Chicago Tribune’s Steve Johnson:

“Anytime you see anybody drive over (to) a vacant lot in a limo, you know it’s no good.”

When you’re a reporter trying to bring a complicated story to life, quotes like that — wry, sharply worded, evocative of a much larger scenario — are pure gold.

And in the promising, new Chicago-focused podcast “The City,” chronicling the battle over vacant lots in North Lawndale that became illegal dumping sites in the 1990s, lead reporter and narrator Robin Amer recognizes that quote for the gem that it is.

It comes from Gladys Woodson, one of the residents who tried to fight the illegal dumps, a story that would lead to FBI surveillance, court cases and a picture window into city corruption during the early years of the reign of the second Mayor Daley, the podcast asserts.

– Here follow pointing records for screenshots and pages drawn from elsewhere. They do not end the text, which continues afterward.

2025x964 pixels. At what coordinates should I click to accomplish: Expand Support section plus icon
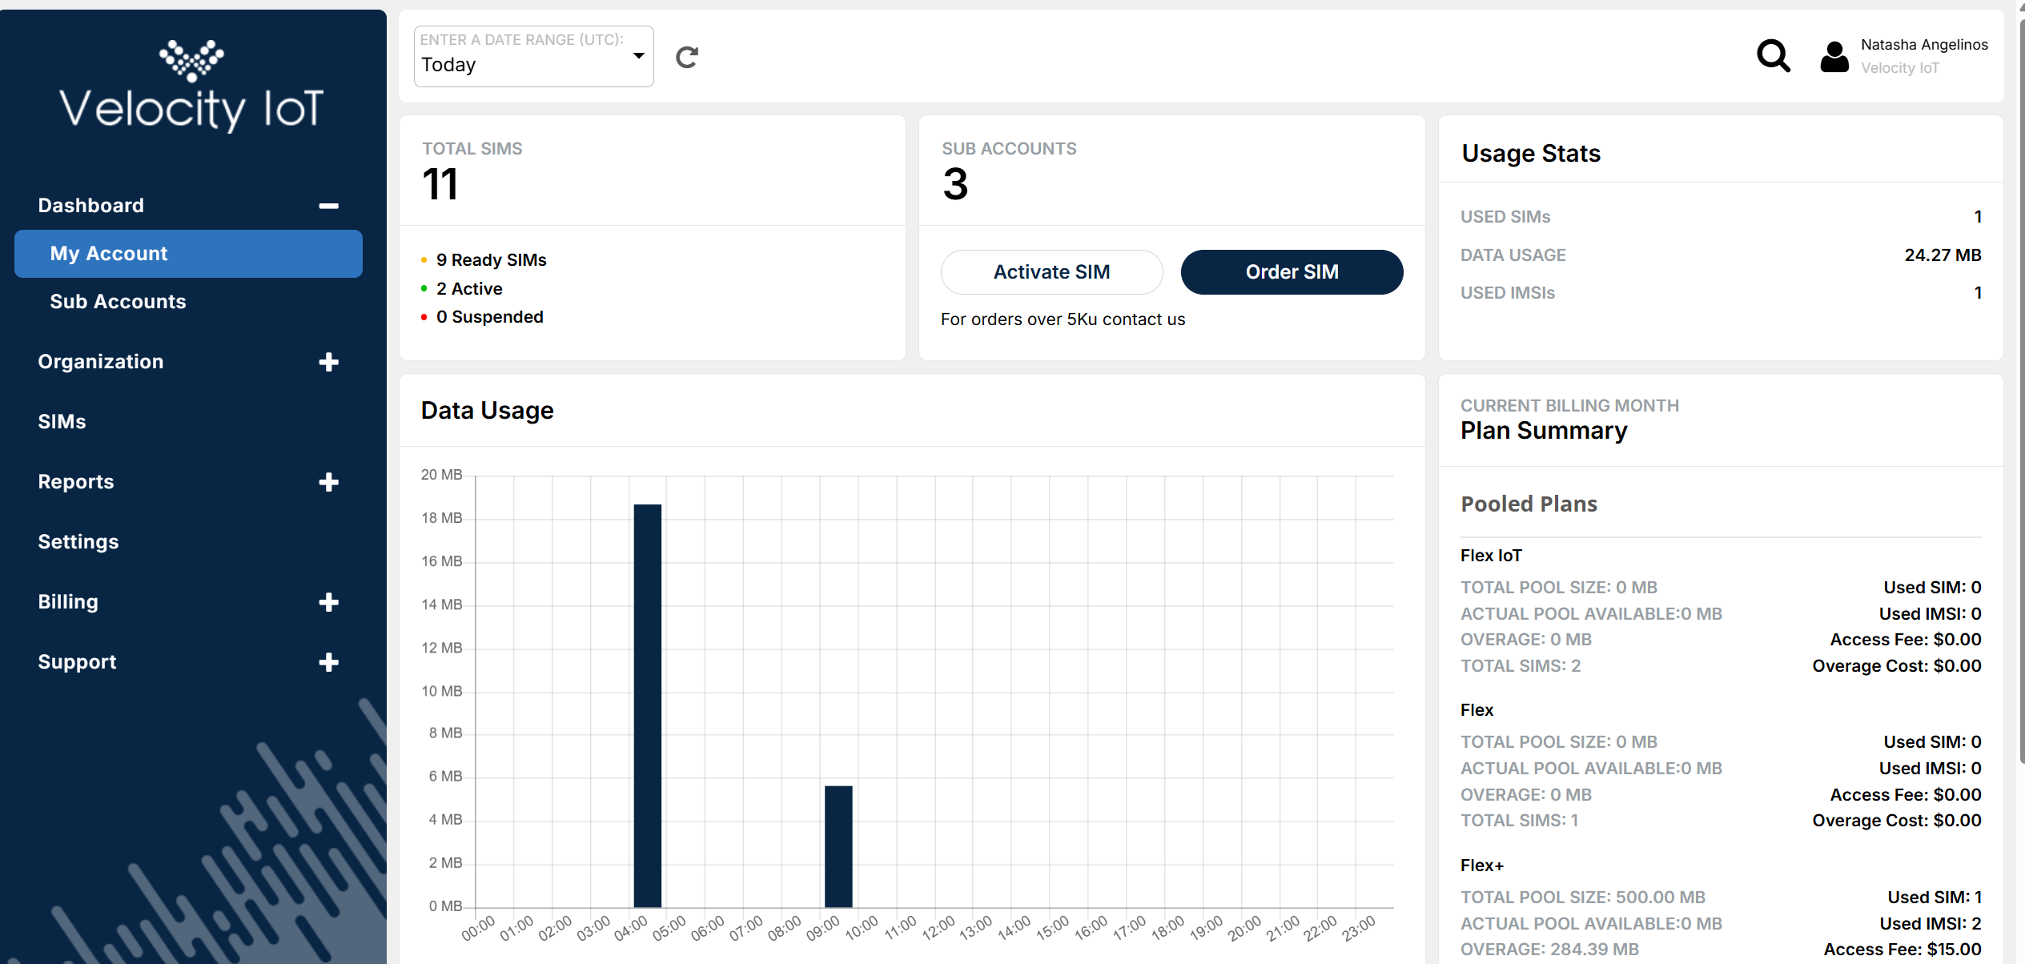pos(328,662)
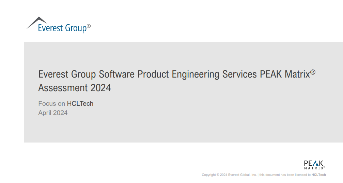Click the word Copyright in the footer
The width and height of the screenshot is (343, 183).
coord(209,175)
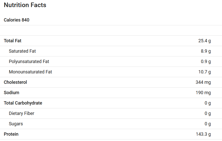Click the 0 g sugars value
This screenshot has height=141, width=222.
click(x=208, y=124)
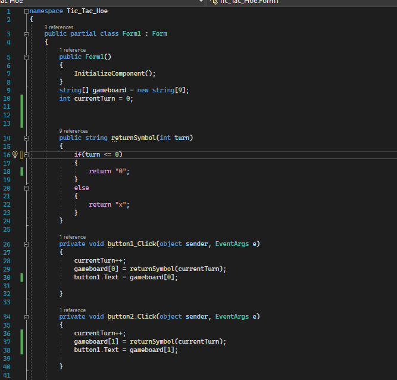Fold the Form1() constructor block
397x380 pixels.
tap(26, 57)
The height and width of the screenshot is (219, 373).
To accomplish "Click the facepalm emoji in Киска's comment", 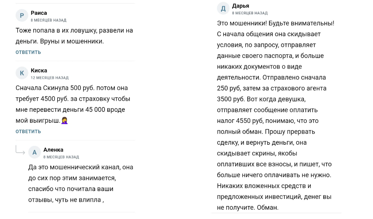I will click(x=64, y=120).
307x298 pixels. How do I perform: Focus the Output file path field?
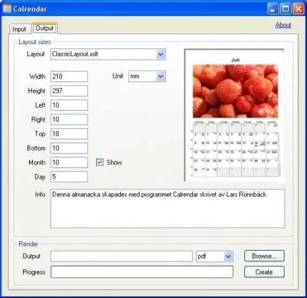(122, 256)
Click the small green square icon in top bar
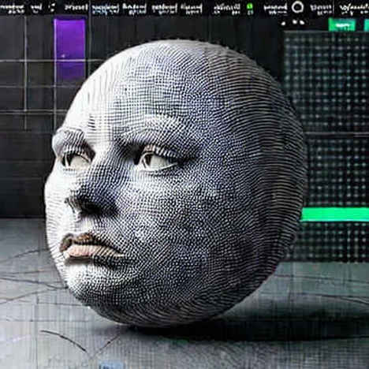The height and width of the screenshot is (369, 369). [x=250, y=6]
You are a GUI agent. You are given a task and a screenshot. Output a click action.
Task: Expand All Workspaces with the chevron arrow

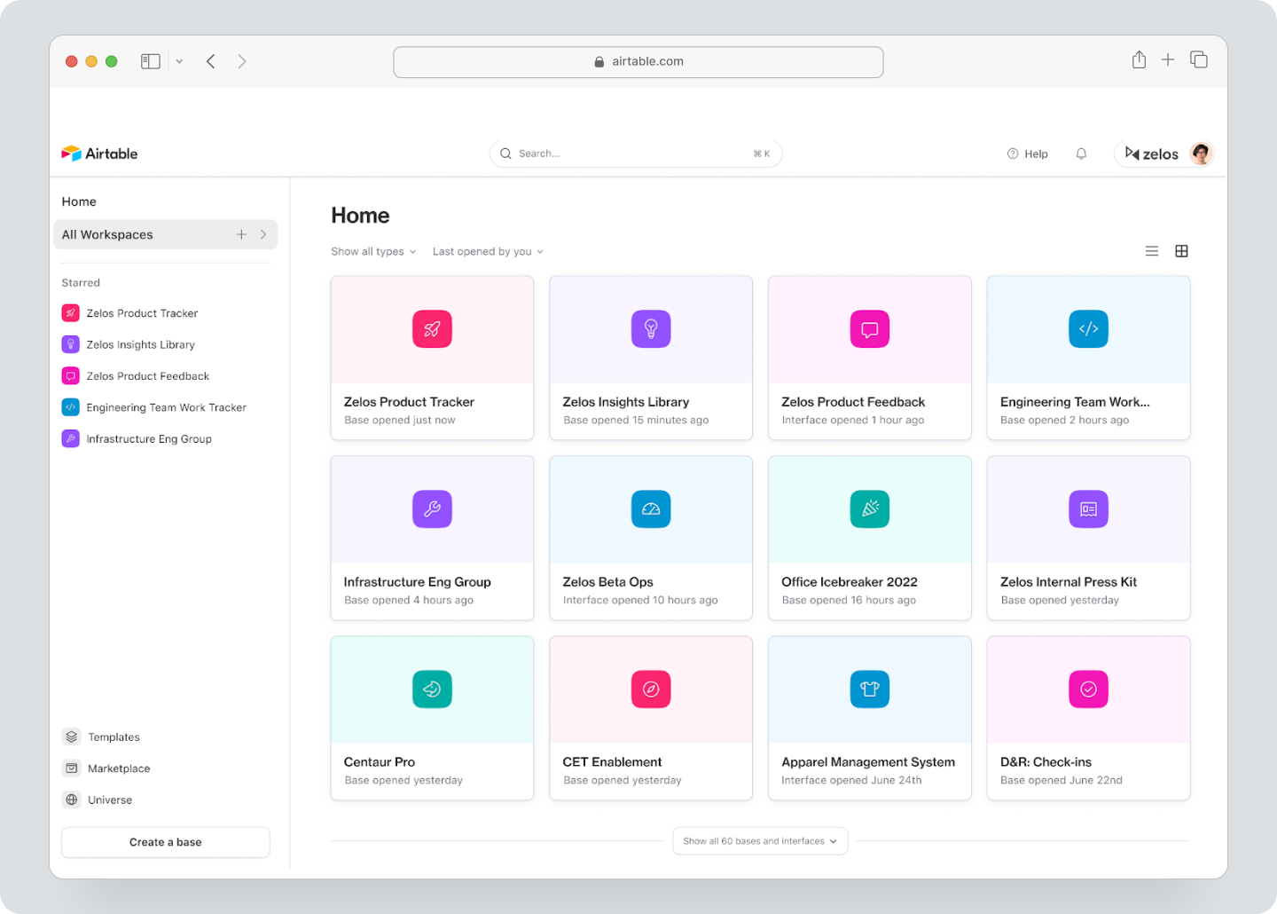point(263,234)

The first episode of “The City” debuts Monday, under the auspices of USA Today and available there and on iTunes, Stitcher and the like. In it, the host promises the first season’s Chicago illegal dump story will be one of “corruption, apathy and greed,” a story dark enough to stun even hardened city dwellers.

(click here to continue reading Review: ‘The City’ podcast tells sordid tale of illegal dumping on Chicago’s West Side – Chicago Tribune.)

Politicians and other elite from the dinosaur era (i.e., pre-internet) escaped being judged for a lot of bad behavior. I can just imagine stories like this becoming viral in today’s hyper-focused era.